The 25-Year Argument
The lecture's closing argument is its most provocative. Easwaran places the current moment in data's history at roughly the equivalent of the 1880s in oil's history, the moment when Benz and Daimler were inventing the automobile but before anyone could imagine the world that petroleum-powered transportation would create.
We're barely 25 years out from the start of the commercial extraction of data. In the history of oil, that would put us at the moment that Benz and Daimler invented the automobile. We haven't yet seen where the market for data is going.
This is a compelling framing, though it carries an implicit assumption worth questioning: that data's trajectory will follow oil's in terms of increasing strategic importance. There is an alternative scenario in which data becomes less strategic over time as collection becomes universal and commoditized. If every company and government has access to vast datasets, the competitive advantage may shift entirely to refinement capability, meaning compute power and algorithmic sophistication, rather than raw data ownership. In that world, "data is the new oil" would be less accurate than "compute is the new oil" or even "talent is the new oil."
Bottom Line
Easwaran's lecture succeeds as a historically grounded examination of a metaphor that is too often deployed without thought.

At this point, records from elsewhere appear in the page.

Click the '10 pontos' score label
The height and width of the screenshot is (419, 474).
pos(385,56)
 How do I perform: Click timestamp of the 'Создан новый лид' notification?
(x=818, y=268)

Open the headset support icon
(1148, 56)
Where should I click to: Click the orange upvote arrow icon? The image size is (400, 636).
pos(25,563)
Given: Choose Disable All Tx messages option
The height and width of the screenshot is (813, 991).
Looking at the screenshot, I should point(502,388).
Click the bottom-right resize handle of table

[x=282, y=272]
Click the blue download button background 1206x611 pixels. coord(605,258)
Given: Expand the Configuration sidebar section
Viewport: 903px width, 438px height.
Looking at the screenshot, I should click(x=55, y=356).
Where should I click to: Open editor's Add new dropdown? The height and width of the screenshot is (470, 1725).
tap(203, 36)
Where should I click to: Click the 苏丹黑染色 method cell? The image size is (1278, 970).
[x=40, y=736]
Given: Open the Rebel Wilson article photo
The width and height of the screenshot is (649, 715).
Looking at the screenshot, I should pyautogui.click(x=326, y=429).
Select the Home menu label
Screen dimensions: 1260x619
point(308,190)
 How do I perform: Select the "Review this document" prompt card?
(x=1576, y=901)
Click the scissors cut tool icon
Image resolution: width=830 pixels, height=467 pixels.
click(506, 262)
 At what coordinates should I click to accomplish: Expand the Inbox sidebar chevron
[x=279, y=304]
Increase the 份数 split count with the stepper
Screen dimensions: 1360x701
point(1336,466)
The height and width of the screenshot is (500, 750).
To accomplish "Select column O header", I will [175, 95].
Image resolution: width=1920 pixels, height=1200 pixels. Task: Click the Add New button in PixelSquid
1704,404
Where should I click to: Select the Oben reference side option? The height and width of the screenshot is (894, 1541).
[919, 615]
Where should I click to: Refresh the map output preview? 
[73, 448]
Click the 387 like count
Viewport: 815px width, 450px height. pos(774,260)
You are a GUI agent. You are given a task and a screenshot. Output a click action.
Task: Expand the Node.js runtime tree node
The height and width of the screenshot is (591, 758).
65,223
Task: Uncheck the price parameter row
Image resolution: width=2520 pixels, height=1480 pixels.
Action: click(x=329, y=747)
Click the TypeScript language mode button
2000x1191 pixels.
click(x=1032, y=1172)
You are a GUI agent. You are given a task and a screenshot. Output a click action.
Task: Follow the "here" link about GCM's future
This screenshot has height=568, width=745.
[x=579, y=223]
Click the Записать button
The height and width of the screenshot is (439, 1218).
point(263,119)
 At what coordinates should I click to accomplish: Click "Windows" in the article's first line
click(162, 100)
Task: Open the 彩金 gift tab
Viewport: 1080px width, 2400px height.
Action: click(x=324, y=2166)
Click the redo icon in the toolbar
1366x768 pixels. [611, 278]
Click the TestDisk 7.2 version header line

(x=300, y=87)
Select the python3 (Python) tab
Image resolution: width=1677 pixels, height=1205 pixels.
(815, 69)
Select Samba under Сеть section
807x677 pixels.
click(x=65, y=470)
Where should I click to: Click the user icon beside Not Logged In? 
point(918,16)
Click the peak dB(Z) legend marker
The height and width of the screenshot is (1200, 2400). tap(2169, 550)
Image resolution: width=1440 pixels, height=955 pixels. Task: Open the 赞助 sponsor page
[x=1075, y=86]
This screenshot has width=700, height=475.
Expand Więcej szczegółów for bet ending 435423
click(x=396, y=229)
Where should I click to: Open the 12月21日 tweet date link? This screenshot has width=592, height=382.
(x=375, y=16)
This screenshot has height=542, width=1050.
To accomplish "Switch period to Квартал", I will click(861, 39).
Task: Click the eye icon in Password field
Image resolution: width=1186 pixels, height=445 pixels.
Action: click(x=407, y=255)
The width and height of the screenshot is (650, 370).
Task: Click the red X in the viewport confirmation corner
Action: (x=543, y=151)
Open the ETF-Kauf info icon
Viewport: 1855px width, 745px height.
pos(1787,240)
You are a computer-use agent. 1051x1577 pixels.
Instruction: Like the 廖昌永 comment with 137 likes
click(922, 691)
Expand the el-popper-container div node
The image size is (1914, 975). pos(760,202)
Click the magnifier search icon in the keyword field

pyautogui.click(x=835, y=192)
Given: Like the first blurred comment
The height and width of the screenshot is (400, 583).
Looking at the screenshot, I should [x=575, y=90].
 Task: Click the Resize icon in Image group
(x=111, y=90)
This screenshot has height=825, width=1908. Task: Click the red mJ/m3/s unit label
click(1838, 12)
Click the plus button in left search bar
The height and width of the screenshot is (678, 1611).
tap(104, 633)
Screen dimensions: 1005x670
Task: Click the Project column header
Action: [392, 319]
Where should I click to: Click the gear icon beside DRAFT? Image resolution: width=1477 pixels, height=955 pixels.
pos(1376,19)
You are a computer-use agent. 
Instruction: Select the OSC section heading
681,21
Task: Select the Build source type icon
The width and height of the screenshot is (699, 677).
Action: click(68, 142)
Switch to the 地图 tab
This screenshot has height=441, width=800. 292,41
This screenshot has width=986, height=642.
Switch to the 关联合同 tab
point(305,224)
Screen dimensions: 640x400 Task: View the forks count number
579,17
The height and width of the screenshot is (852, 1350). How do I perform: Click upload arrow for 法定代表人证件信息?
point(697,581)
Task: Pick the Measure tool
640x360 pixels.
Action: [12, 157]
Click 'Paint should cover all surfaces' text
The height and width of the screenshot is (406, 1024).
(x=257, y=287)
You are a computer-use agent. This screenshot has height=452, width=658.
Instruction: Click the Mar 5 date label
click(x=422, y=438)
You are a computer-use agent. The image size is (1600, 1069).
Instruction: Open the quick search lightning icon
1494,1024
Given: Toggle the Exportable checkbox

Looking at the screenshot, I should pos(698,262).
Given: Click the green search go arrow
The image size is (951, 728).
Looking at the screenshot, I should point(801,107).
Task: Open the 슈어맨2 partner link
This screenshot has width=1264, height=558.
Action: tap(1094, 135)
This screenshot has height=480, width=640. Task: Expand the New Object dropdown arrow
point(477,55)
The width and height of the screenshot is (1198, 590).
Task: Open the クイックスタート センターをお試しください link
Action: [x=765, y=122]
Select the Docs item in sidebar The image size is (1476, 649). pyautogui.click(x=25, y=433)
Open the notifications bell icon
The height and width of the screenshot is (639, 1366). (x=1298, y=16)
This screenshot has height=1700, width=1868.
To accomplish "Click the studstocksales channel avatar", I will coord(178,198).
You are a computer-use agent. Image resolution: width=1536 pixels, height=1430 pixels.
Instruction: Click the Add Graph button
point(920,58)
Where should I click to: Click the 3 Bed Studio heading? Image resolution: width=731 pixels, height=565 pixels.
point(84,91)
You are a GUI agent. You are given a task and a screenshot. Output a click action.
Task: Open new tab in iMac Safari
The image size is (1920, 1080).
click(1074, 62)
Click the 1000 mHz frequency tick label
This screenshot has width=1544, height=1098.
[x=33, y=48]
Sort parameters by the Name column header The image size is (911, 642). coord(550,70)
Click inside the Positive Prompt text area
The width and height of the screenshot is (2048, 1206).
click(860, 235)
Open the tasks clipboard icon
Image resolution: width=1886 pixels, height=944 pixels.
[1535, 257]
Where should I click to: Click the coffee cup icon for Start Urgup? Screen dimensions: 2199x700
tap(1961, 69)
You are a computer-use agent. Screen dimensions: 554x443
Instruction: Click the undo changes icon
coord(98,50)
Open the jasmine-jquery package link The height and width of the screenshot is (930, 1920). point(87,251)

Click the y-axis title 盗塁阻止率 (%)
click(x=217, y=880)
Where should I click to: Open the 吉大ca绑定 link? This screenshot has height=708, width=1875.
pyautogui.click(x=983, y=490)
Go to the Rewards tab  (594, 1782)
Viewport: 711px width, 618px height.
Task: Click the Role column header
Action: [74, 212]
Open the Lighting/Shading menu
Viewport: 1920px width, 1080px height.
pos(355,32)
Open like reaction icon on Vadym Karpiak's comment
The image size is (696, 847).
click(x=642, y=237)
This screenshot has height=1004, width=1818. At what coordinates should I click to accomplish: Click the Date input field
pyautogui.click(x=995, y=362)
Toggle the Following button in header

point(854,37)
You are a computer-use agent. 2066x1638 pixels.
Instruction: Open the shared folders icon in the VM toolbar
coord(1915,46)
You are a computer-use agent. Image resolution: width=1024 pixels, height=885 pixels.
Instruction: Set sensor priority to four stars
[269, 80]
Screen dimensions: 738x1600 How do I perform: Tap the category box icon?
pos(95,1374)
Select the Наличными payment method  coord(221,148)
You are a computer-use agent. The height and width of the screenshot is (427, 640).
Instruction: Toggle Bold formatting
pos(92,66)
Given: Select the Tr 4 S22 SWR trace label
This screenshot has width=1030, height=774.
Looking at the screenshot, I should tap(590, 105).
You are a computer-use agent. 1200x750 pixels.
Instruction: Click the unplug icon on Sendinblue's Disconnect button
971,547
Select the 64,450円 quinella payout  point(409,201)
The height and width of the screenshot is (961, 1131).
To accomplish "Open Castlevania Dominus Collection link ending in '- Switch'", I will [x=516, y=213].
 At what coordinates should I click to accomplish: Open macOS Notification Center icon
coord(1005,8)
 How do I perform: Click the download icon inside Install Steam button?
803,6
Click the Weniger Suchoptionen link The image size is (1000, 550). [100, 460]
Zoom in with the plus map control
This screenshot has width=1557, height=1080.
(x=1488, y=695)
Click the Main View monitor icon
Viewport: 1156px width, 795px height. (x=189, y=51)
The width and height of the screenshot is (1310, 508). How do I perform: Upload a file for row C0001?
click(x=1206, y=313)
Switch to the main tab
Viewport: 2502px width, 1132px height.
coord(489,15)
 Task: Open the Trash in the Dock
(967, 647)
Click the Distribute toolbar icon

The parallel between oil's initial use in lighting and data's initial use in advertising, and between their respective secondary applications in transportation and machine learning, is genuinely illuminating. The lecture is at its best when identifying where the metaphor breaks down: data's lack of fungibility, its non-rivalrous nature, and the uncertainty about whether its applications will ever be as universally central as transportation. Where it falls short is in underexploring the political and power dimensions of data as a strategic resource. The metaphor may be imperfect, but it is far from dead, and the lecture provides a solid foundation for thinking about why.